• [EXERCISE GOAL]: Below are records; the lines starting at the one with "Image resolution: width=1389" and ending at the one with "You are a computer-use" must be reproduced exactly, both included. Pictures must not appear.

════════

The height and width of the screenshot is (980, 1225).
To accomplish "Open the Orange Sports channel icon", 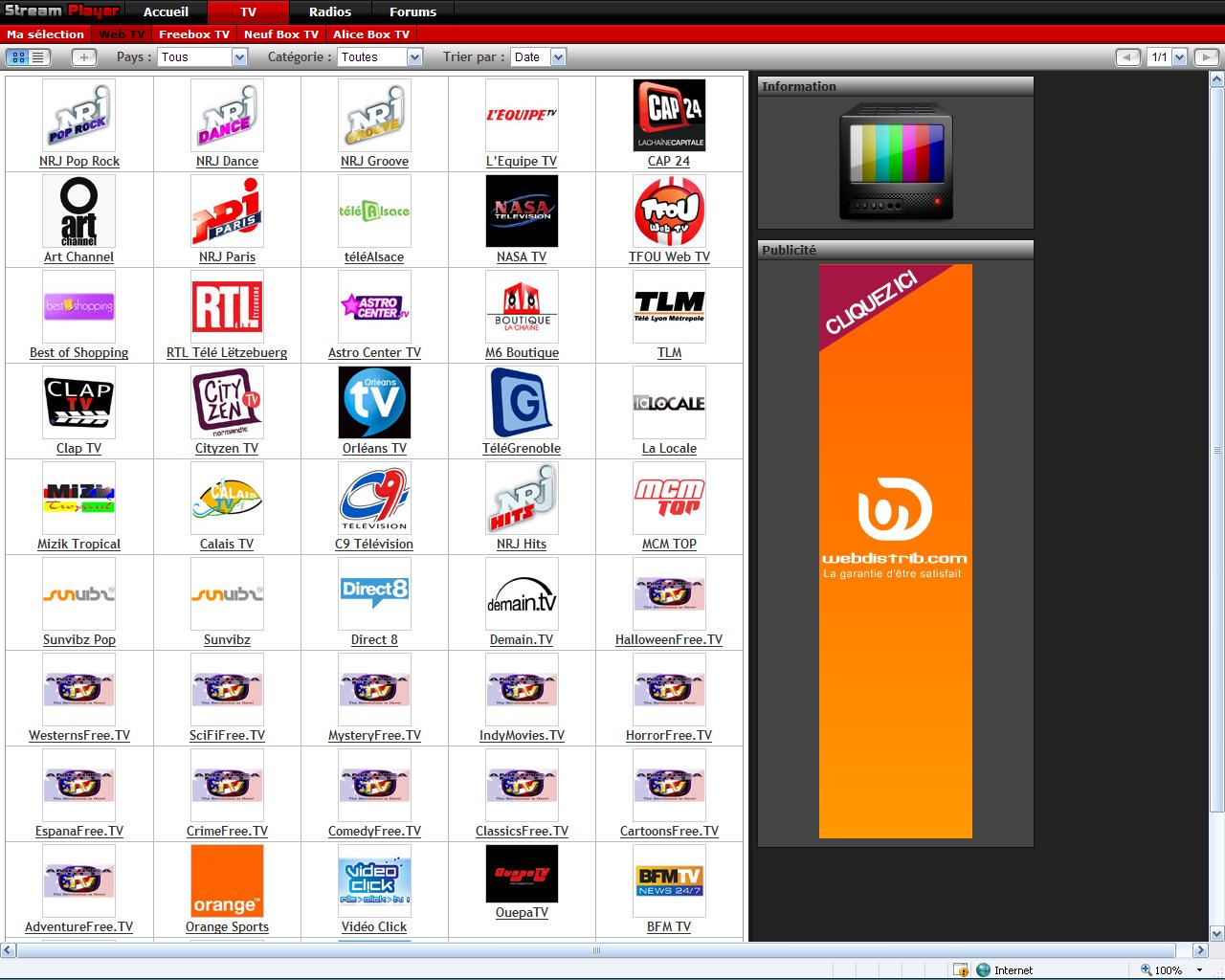I will click(227, 881).
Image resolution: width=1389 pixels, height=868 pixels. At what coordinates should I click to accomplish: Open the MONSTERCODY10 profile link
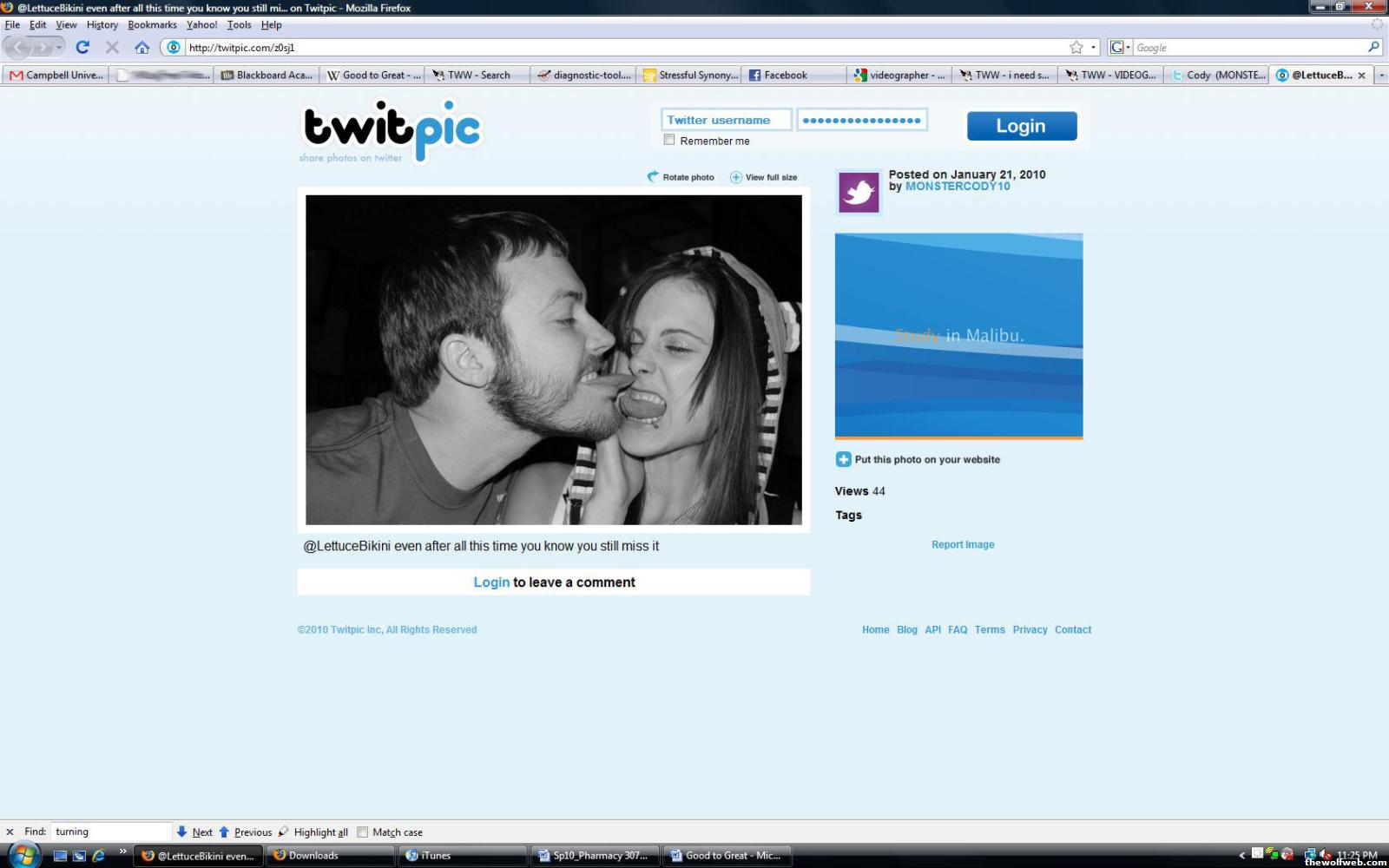point(958,187)
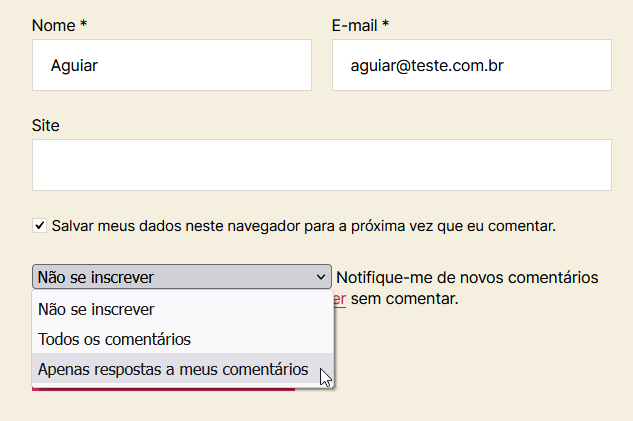This screenshot has height=421, width=633.
Task: Click the chevron arrow on the subscription dropdown
Action: pos(320,277)
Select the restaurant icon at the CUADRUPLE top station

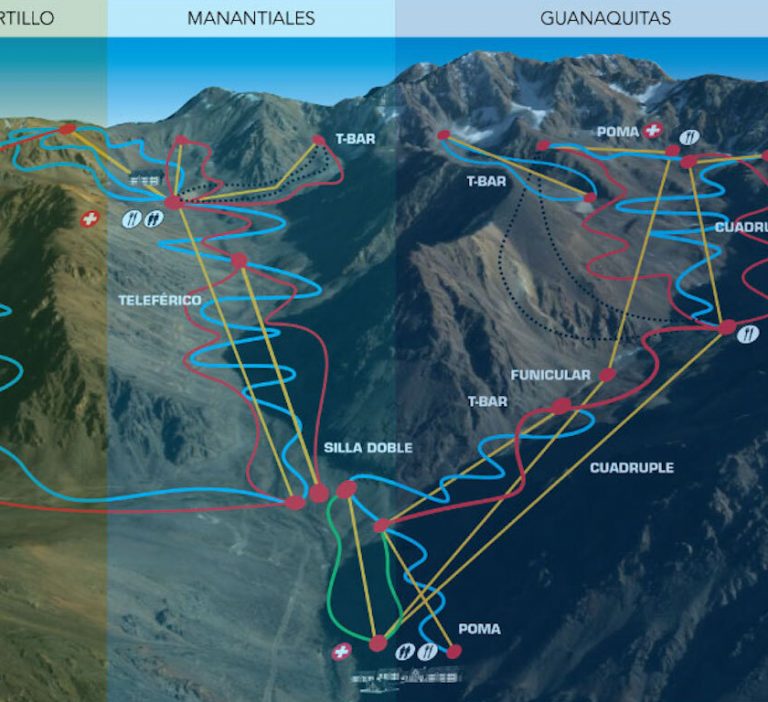[747, 334]
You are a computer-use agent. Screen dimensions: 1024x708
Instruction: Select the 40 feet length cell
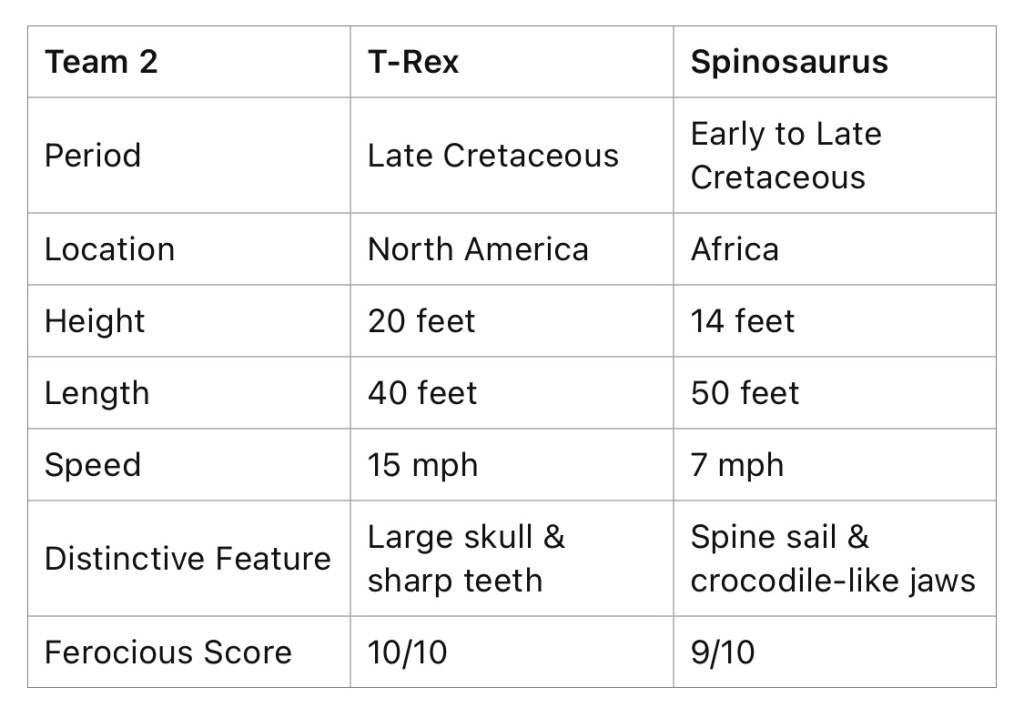(422, 393)
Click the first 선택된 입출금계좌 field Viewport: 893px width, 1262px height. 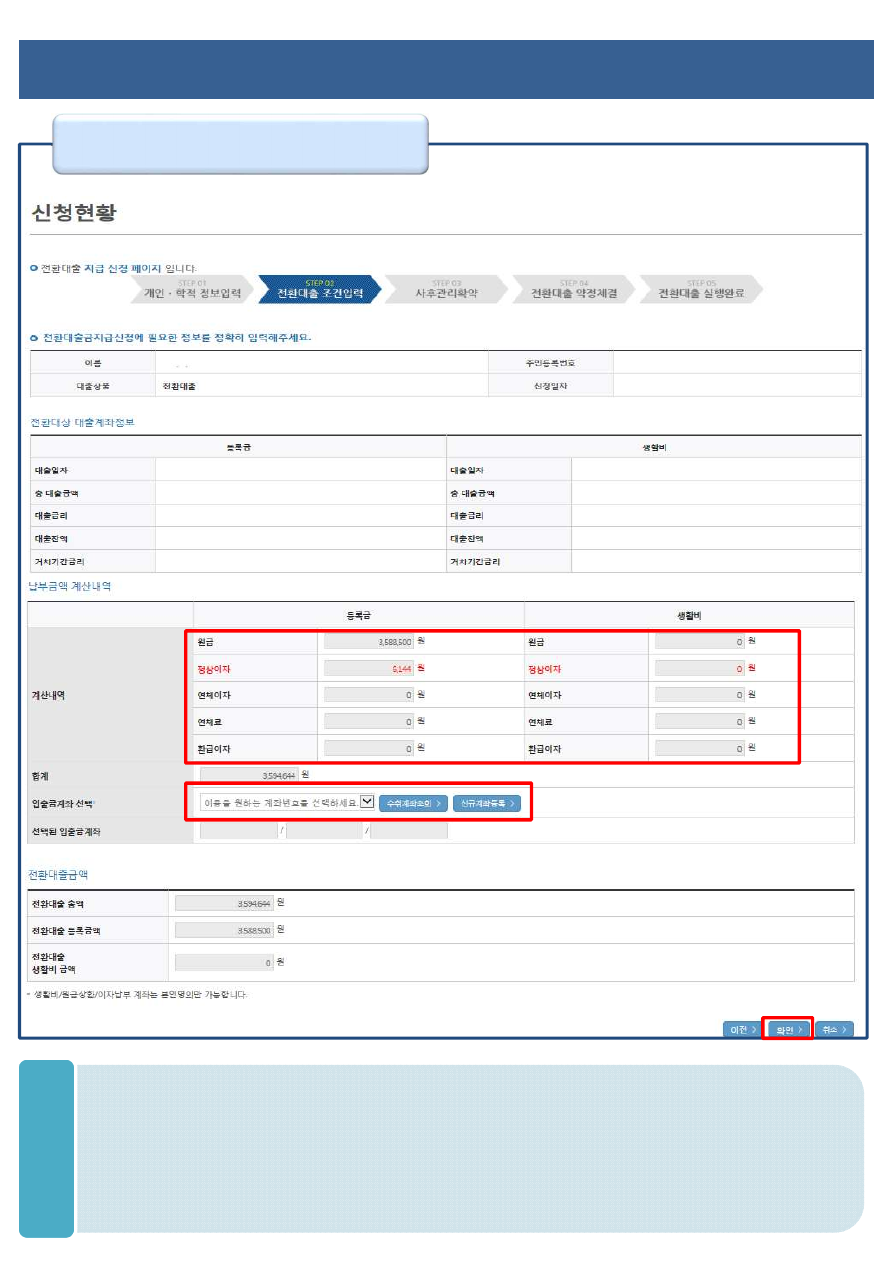238,830
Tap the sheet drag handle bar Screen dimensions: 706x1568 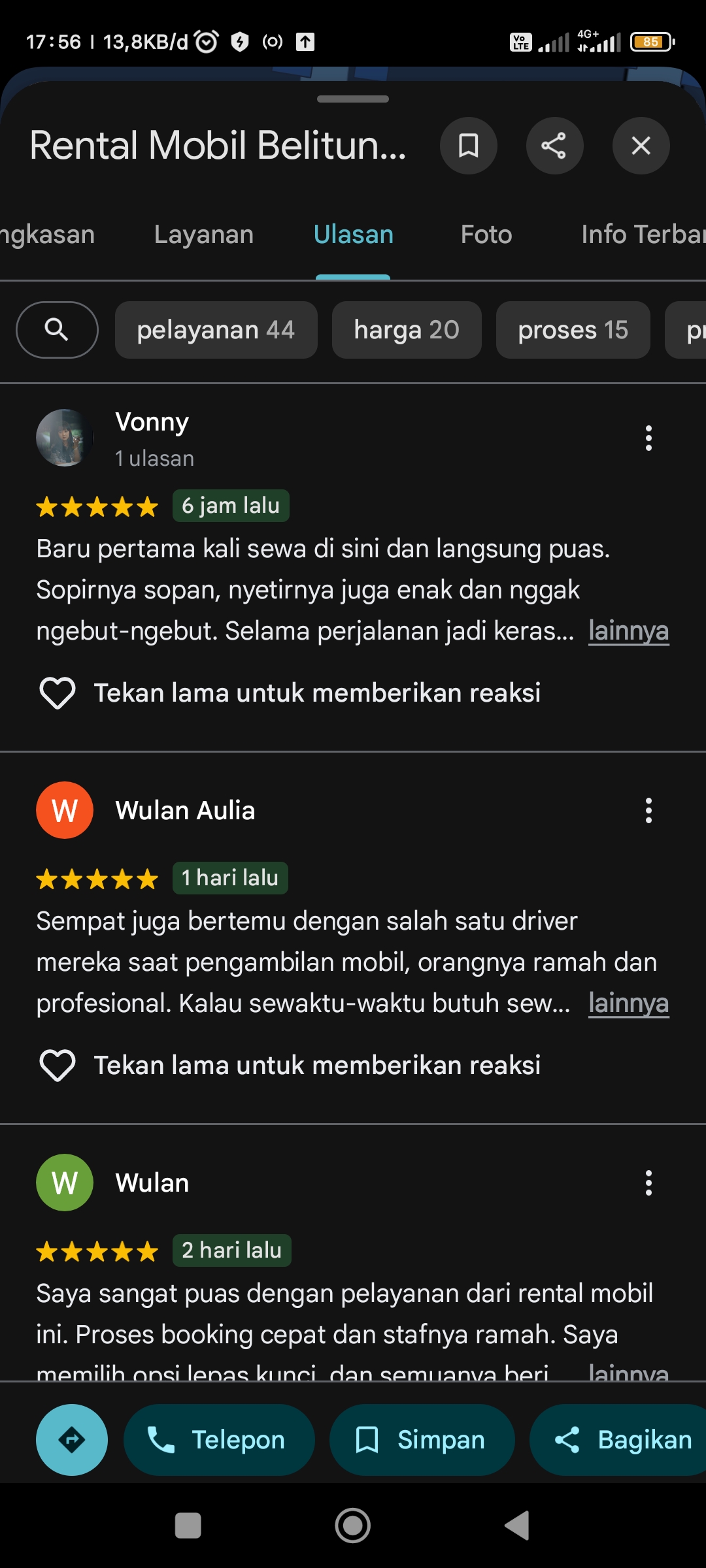click(x=353, y=99)
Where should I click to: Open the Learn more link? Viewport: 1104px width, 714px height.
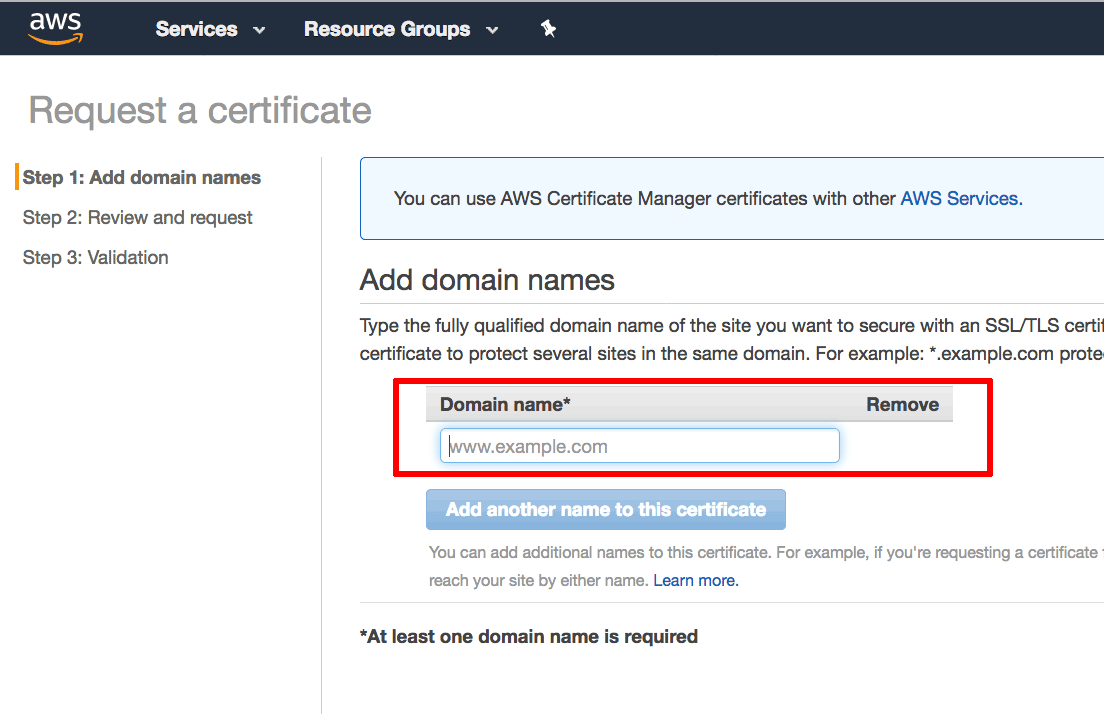696,580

════════

• [OUTPUT OF THE EXERCISE]:
Image resolution: width=1389 pixels, height=868 pixels. At what coordinates should I click to accomplish: Open the MONSTERCODY10 profile link
point(958,187)
This screenshot has height=421, width=633.
Task: Click the chevron arrow on the subscription dropdown
Action: pos(320,277)
Select the restaurant icon at the CUADRUPLE top station

[747, 334]
You are a computer-use agent. Screen dimensions: 1024x708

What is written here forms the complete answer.